In my ignorance I thought that, since bugs are fixed any way, it could be as simple as committing the fixes to two branches, ‘trunk’ as we have already and another one where no new features, only applicable bug fixes would be admitted. I guess that what you are saying is that fixes for the same bug aren’t the same for an evolving branch like ‘trunk’ than they would be for a ‘no new feature’ branch ?
the possibility to compile from the sources where the bugs are fixed.
I watch what’s committed daily and build almost every day too. Although the bug fixes that I wish to see in a ever more stable official version are in those daily builds, more bug are created by committing new code. Stability is never insured, as it is only reasonable to expect. I’ve had to keep two SVN three, building them alternatively, in case one build just won’t succeed. I made a small script to save files and re-open them right away in case the file becomes unreadable. I have autosave saving every minute two minutes so it is easy to run Blender in debug mode with the file that caused the problem. Right now Campbell, Sergey, Brecht and a few others like Bastien, Nicholas… seem to keep a close watch on the bug tracker and are even fixi stuff that they notice by themselves. We’ll see: after all they also have other duties.
Redistributing resources available to maintain a long term release
I wasn’t thinking of something as involved as an LTS: just fixes for bugs that are done anyway and no new features.
If you yourself are willing to invest in one of these three options, go ahead and buckle down.
I am learning to code: slow process. For the moment my (maybe too lofty) goal is to create an environment for artisan furniture and renovation shops where the metaphor would be closer to the practice of the trade. One thing for sure: I’ll fix my own bugs.
and do not include experimental changes or features like the builds you can find graphicall
Still, the code that gets committed is usually not thoroughly tested and hence more buggy than that of any official release.
On the bug tracker the devs have been working really hard, the amount of bugs they fixed daily is impressive.
But still, if you can , try to report the problems you experienced and give the devs the most hints possible on reproducing it.
You can read in my response to Holtz all I do to report bugs.
I think it is fair to complain about stability after Blender 2.65 but not while we are in 2.63 and 2.64.
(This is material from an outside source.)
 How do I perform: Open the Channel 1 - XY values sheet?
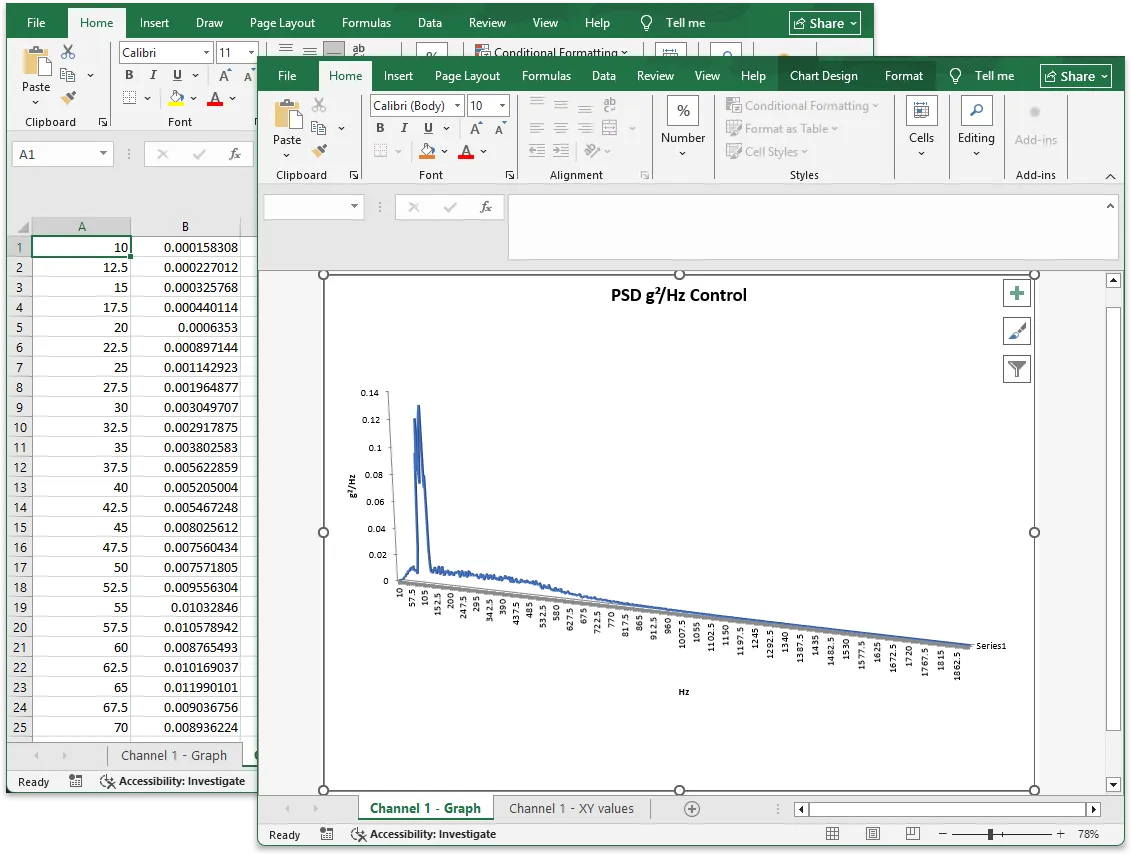point(572,807)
I think that you are right on that. Nevertheless, asking around if there doesn’t exist one fairly simple way to enhance the final stability of each version != complaining.
What happens to these builds? I see they are all revisions of 2.63 but will code from these eventually make it into a 2.63a release?
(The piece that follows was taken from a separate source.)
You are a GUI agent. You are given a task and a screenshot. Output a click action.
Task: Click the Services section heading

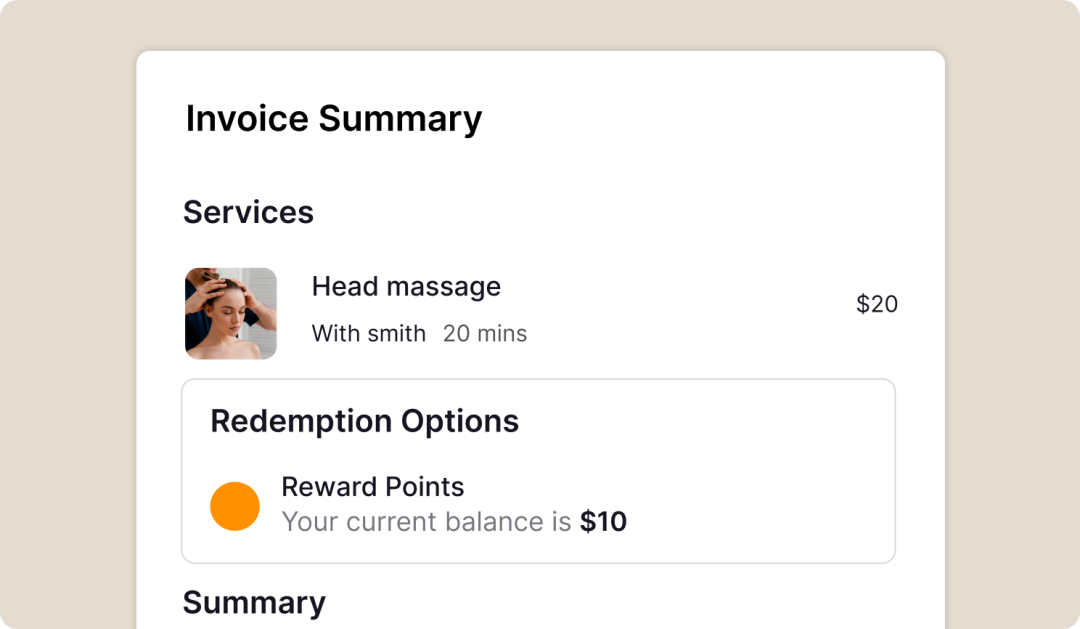[x=248, y=212]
AFAIK they are builds of the trunk not pure revisions of the last official release, which is exactly what I’d like to see and very subject of this thread. The include new code destined to the next version of Blender with its own lot of bugs hence the ‘less stable’ warning.
Not trying to complain, just want to figure out how the release philosophy works
So am I, exactly: making my education.
I really commend the efforts of the developers in squashing so many bugs, but it seems that sometimes their efforts are offset by only being available in (possibly buggy) new revisions and not official bugfix releases.
Wise words IMHO.
Fair enough, but there is also an influx of downloads when the official version is released, so a certain amount of bugs only get found a short while after release. Relying only on release candidates as a bug benchmark ignores the nature of the general downloading public, does it not?
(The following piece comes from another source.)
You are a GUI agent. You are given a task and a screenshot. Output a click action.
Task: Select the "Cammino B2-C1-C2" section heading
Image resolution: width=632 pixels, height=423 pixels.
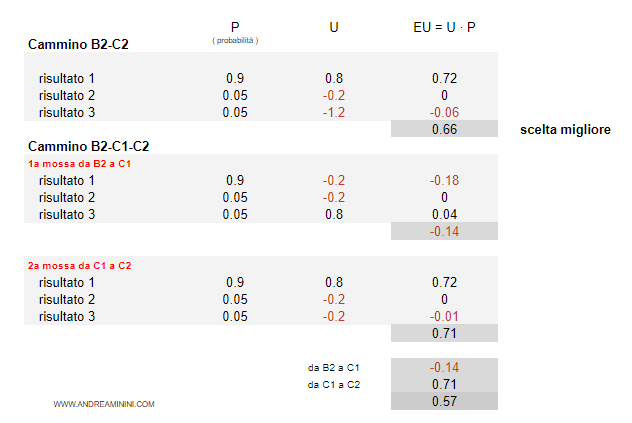[89, 146]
Your observation is again quite right: Blender get its most thorough testing from the day of the official release on. The common response to that is that is the responsibility of the users to test the RCs. This is unfair to many. Firstly I have a feeling that Blender has more quality users with each passing day who are responsible for more bug reports than ever. Secondly it is not everyone who can afford the risk that RCs present while racing to meet the deadlines.
I would say that most of the buildbot builds are actually more stable than the “stable” blender, featuring bug fixes for problems that were in the “stable” release.
That’s been my experience too. The problem is that when new features or even new code breaks some part of Blender it is usually in some entirely unexpected way and sometimes in apparently totally unrelated areas, parts that may have always worked just fine foe you. This is hard to anticipate, can be costly, although it is risk that can be minimized by taking a number of precautions.
I understand the need for a more conservative bugfix-only “LTS” release, but even though it seems like Blender has a ton of developers with its current pace, there’s no one who has the time/motivation to maintain such a release.
Again, I wasn’t thinking of an LTS: just applying the fixes to the official version until the next one gets released.